The standard item name according to claim 2, wherein the feature vector generation unit synthesizes a vector based on the learning model of each word obtained by decomposing the item name to generate a feature vector of the item name. Setting device.

Each of the plurality of types is provided with a matching pattern storage unit that stores matching patterns including at least one of a keyword and a regular expression in association with each other.
The type determination unit according to claim 1 to 3, wherein the type determination unit determines the type of the attention cluster from the plurality of types based on a matching pattern matching the item name classified into the attention cluster. The standard item name setting device described in any of them.

The item name candidate generation unit sets the common character string from the item names classified into the attention clusters other than the character strings corresponding to the matching pattern stored in association with the type of the attention cluster. The standard item name setting device according to claim 4.

The standard item name setting unit is characterized in that, among the plurality of item name candidates for the subcluster, the item name candidate having the highest frequency of appearance in the subcluster is set as the standard item name. The standard item name setting device according to any one of 5 to 5.

A claim characterized in that processing is executed by the type determination unit, the item name candidate generation unit, and the standard item name setting unit for each of the plurality of clusters to set a plurality of standard item names. The standard item name setting device according to any one of 1 to 6.

The computer
Get multiple item names listed in multiple forms,
Classify the multiple item names into one of multiple clusters and classify them into one of multiple clusters.
Based on the item name classified into the attention cluster among the plurality of clusters, the type of the attention cluster is determined from the plurality of types.
Based on the rule corresponding to the determined type, the item names classified into the attention cluster are subdivided into subclusters consisting of item names having a common character string, and the item names belonging to the subcluster are the same. Generate multiple item name candidates based on character strings other than the character string of
A standard item name setting method, characterized in that an item name candidate selected from the plurality of item name candidates of the subcluster based on a predetermined criterion is set as a standard item name corresponding to the subcluster.

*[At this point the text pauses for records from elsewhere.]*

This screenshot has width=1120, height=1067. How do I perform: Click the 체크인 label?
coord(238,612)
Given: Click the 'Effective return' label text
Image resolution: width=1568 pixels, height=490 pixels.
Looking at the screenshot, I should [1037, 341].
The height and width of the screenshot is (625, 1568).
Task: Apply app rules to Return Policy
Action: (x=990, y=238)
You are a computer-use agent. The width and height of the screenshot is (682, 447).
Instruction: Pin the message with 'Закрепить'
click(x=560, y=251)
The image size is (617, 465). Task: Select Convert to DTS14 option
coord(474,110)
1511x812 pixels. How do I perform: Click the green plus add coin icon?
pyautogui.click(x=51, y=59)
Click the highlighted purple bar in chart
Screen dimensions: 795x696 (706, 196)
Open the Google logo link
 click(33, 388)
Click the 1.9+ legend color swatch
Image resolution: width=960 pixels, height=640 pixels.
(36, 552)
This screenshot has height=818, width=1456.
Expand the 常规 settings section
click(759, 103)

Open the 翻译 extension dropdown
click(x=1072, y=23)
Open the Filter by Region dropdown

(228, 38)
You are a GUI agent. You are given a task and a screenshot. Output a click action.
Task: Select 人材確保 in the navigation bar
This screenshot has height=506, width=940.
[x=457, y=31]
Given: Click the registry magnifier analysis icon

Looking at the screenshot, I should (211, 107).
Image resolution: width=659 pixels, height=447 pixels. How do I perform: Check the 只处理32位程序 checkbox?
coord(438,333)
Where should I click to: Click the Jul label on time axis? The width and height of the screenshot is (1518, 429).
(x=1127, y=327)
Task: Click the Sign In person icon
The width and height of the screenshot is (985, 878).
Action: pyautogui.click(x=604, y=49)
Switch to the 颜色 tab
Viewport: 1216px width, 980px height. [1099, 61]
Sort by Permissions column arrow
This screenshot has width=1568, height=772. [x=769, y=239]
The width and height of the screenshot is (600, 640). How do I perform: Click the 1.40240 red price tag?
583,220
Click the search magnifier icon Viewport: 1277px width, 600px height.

Item name acquisition unit that acquires multiple item names described in multiple forms, and
A clustering unit that classifies the plurality of item names into one of a plurality of clusters,
A type determination unit that determines the type of the attention cluster from among the plurality of types based on the item names classified into the attention cluster among the plurality of clusters.
Based on the rules corresponding to the types determined by the type determination unit, the item names classified into the attention cluster are subdivided into subclusters consisting of item names having a common character string, and items belonging to the subcluster. About the name The item name candidate generation unit that generates multiple item name candidates based on character strings other than the common character string, and
To make the computer function as a standard item name setting unit that sets an item name candidate selected based on a predetermined criterion from the plurality of item name candidates of the subcluster as a standard item name corresponding to the subcluster. Standard item name setting program.